Saturday, April 30, 2005

The news is packed with goodies this morning. "Cold Feet!?!" Ahfergodsake!

May 21, 1983. Los Altos Golf & Country Club. In those days, I was still playing lotsa wedding receptions. Seems that we had become one of the "house bands" at the LAGCC. We played about a dozen gigs a year there and, invariably, it was tame. Mostly rich folks in their fifties, sixties and seventies who lived in manicured homes adjacent to the Club grounds. Anyway, this particular Saturday, it was a wedding reception: formal attire, elaborate decorations, open bar and a sit-down meal for hundreds of guests ranging in age from eight to eighty. Yup. Big bucks.
The newlyweds arrived and, right away, it was clear that the groom had gotten a (let's call it) 'head start' on the festivities. His name, I think, was Gary. Twenty five, maybe. Tall. Strong. Good-looking...and VERY drunk. Shortly after stumbling into the reception hall, he found us and, with a thick tongue, told us to make sure we played "Proud Mary". In those days, it seemed that every bride requested "Color My World" (ya know, that pseudo-classical Chicago pop tune) for the couple's First Dance.
The bride was radiant in white. Twenty-two...twenty-three, maybe. Angular. Delicate. Pretty auburn hair. Graceful and gracious. Not drunk and (still managing to keep) a bright smile on her face for this, the 'happiest day of my life'. Her sober, upstanding father, however, had already sensed the disaster about to be made of this (probably) thirty-thousand-dollar affair he had bankrolled. The groom kept drinking. Soon, he could no longer marshal the patience (or dexterity) to first pour the champagne into a glass...so he drank directly from an upturned bottle. All through the First Dance, he seemed about to go horizontal. The (traditional) fast(er) selection (OK, it was "Proud Mary") that followed the First Dance found him crashing into the cymbals. I kept my left leg wedged up against the microphone stand as I sang & played, lest that microphone be forced into my teeth (or even down my throat). [I've had more than a little experience playing for rowdy dancers.] On Gary's next pass by the bandstand, the keyboard player had to push him (with both hands) back to the dance floor where he nearly trampled a Flower Girl after unbalancing a Bridesmaid.
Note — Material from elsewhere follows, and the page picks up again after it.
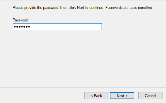This screenshot has height=103, width=166.
Task: Click the Next > button
Action: [122, 96]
Realizing that someone might be seriously injured (or even killed) by these antics (the groom weighed, like, 250 pounds!), his Best Man tried to intervene. But Gary only waxed hostile at any suggestion that he was 'out of control'. "I'm just tryin' to have a good time! ", he bellowed. It was not long after this attempt at intervention that he tossed an empty bottle of champagne across the room. Fortunately, it landed on the faux-teak dance floor and not on the head of a celebrant...but the bride's father had seen enough and, with the help of some borrowed male muscle, escorted the groom out of the hall and into an area where he might be "counseled". Gary was having none of it, however and so, barely one hour into the celebration, the Los Altos police were called and the groom was forcibly restrained, handcuffed and led away to the Station. 
As we took down our stuff and loaded our station wagons for the drive home, we beheld the pitiable sight of the beautiful bride sitting on the brick steps of the Club...sobbing. If Gary didn't wanna get married, then why didn't he just say so?

Friday, April 29, 2005  Happy Birthday, Coz!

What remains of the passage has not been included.